> _PROBLEM TO WORK ON_: From the blog post below, list every drawback the author names about the Nokia N900's screen.

***** DOCUMENT SEGMENT

Turning 520 into a toll bridge will undoubtedly shift a lot of traffic onto the region’s other, already crowded arterials. The particular implementation details of this toll system just give me one more reason not to use 520 and not to go into Seattle for non-essential needs.

Update: It does appear you can set up a quasi-anonymous “Unregistered Pass Account” account without deliberately disclosing identifying information by showing up in person at one of the customer service centers and paying for a pass in cash. Given that they already have equipment in place to take pictures of license plates for plate based billing, they have the technical ability to correlate a plate with an unregistered pass, effectively de-anonymizing it. This is a marginally better situation, as the government/company hired to run the system wouldn’t have your direct billing details, but you would still be carrying around an RFID tag that is chirping for all to hear/clone/whatever. They also warn that if the pass isn’t read correctly, one would be sent an inflated/surcharge bill by mail. In such a situation, you couldn’t really protest without revealing your identity.

A more desirable setup would be the ability to set up a cash only account for plate based billing. In such a situation, one wouldn’t have to carry around a chirping RFID tag and wouldn’t be disclosing more information than the state already has through a vehicle’s registration. This doesn’t appear to be possible, currently, and they are charging a $.25 extra surcharge per toll for plate based billing. How much is your privacy worth to you? One has to wonder at the rationale for this disincentive. This may be an indication that their plate image capture system functions poorly in some situations, such as gridlock traffic, when an overhead mounted camera may not have a clear shot of the plate. I wonder whether this will cause scofflaws to deliberately tailgate large trucks and the like?

Posted in Rants and Raves, Tech Stuff | No Comments »

Belated thoughts on the Nokia N900

Posted by Deliverator on 9th April 2010

I’ve been using a Nokia N900 as my cell for about 4 months now. I usually write about new gadgets in my collection much sooner than this, but with the N900 I wanted to take some more time for emotion to dampen down and to see how the platform matures before giving my take. Here are some thoughts:

Hardware

-The n900 is a big beautiful brick of a device. It feels very solid and well engineered cradled in your hands. I don’t worry much about accidental damage when I purchase a Nokia device, which is a big consideration for me, as I am a bit of a clutz.

-The screen is bright, beautiful, and daylight viewable. The resolution on the Iphone and similar smartphones is a joke compared to the screen on the n900. I wish Nokia had stayed somewhere in the 4.1 inch range or even gone a little larger, rather than shrinking the screen to 3.5″, which is a bit squint inducing to my eyes these days. The screen surface is a bit softer than those of the previous Nokia tablets, enough that I felt the need to purchase a screen protector. The screen also gathers fingerprints to such an extent that I was whipping it off multiple times a day with a microfiber cloth.

-The resistive digitizer is ultra-precise and has never needed any sort of calibrations. I’ve never had a problem with a touchscreen on a Nokia device. I’ve never found multi-touch to be much more than a gimmick in terms of usability and don’t like the other trade-offs from using a capacitive touchscreen. I really prefer using a stylus, or the edge of a fingernail in most situations due to better precision and not adding fingerprints to the screen.

**********
***** DATA BLOCK

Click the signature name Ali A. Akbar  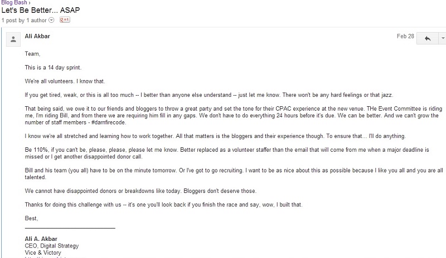pyautogui.click(x=41, y=239)
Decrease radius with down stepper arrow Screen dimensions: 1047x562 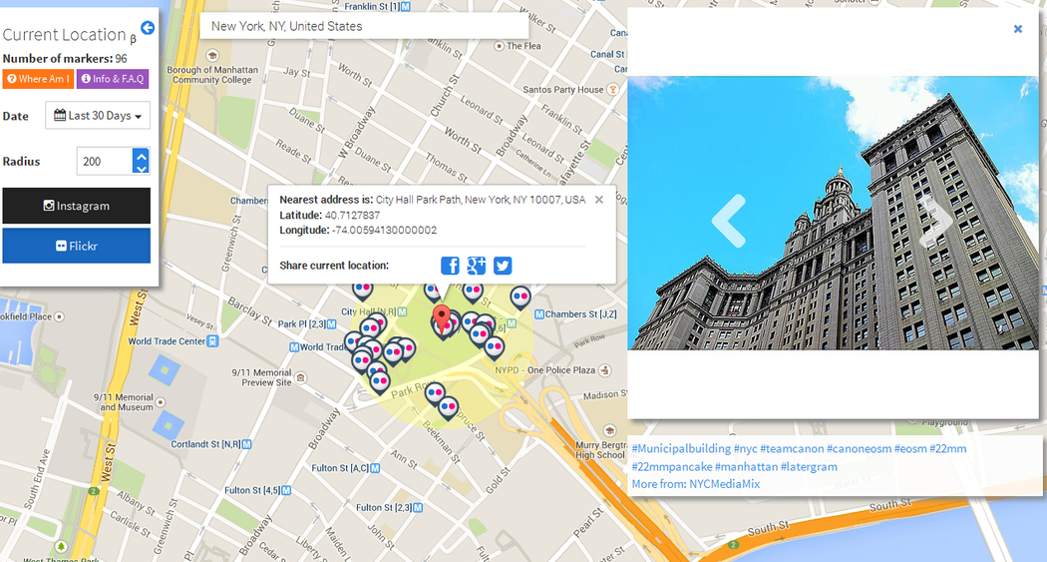point(142,168)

**********

> _COMPLETED EXERCISE_:
- It was shrunk to 3.5″, which the author finds a bit squint inducing.
- Its surface is softer than on the previous Nokia tablets, so the author felt the need to buy a screen protector.
- It gathers so many fingerprints that the author wiped it off several times a day with a microfiber cloth.